The research objectives of the Microbial Metabolic Engineering group are to understand and engineer the metabolism of biotechnologically important microorganisms in order to transform solar to chemical energy.

To achieve this we study the metabolism of model prokaryotes (E. coli, fermentative; cyanobacteria, autotrophic) using both computational and experimental methods, and engineer synthetic metabolic pathways.

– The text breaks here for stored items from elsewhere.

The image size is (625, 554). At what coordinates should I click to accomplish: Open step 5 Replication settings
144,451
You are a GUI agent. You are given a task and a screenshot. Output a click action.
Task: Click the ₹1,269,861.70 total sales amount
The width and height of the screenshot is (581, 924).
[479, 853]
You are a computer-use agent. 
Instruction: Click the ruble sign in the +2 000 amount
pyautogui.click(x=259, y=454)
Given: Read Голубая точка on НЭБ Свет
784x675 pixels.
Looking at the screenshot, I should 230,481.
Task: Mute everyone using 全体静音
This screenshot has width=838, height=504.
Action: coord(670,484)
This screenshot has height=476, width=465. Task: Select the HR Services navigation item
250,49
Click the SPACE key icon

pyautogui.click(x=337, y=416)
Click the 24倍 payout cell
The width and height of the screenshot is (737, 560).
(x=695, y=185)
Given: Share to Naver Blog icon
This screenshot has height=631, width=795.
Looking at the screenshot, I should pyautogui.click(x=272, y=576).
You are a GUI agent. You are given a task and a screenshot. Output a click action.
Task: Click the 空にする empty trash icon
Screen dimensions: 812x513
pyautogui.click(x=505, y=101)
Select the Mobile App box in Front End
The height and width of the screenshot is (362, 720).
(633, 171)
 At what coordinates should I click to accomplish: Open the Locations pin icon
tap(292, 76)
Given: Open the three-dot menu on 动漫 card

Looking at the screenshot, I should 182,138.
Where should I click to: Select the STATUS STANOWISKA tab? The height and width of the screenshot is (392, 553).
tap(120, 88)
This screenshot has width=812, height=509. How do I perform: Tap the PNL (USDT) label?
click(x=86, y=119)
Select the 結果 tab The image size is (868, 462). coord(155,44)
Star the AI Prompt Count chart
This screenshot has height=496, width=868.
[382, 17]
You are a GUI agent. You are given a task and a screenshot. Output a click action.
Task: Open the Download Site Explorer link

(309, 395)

There are three main research themes:

  1. Synthetic metabolic pathways for industrial production of chemicals, creating synthetic routes for compounds without a known biological pathway, or chemicals with no known biogenic origin (e.g. propane), and solutions that by-pass constraints of native host metabolism.
  2. Engineering cyanobacteria for the direct conversion of CO2 into chemicals.
  3. Understanding metabolism by computational and experimental systems biology.

Patrik R. Jones, Ph.D., is Senior Lecturer in Industrial Biotechnology at the Department of Life Sciences, Imperial College London. He was educated as a winemaker (B. Ag. Sci. Oenology) but moved into academic work including a PhD in plant biochemistry (2001), followed by post-doctoral research in plant biochemistry, wine chemistry/sensory perception, and since 2005, metabolic engineering.

In 2011 he was awarded an ERC Consolidator Grant and at the end of 2013 he commenced his first academic position at ICL. He has coordinated two research networks, the EU FP7 collaborative project DirectFuel (http://www.directfuel.eu) and the Nordic Energy Research project AquaFEED, and is currently a partner in the EU FP7 projects DEMA and PHOTO.COMM and H2020 projects PHOTOFUEL and FUTUREAGRICULTURE.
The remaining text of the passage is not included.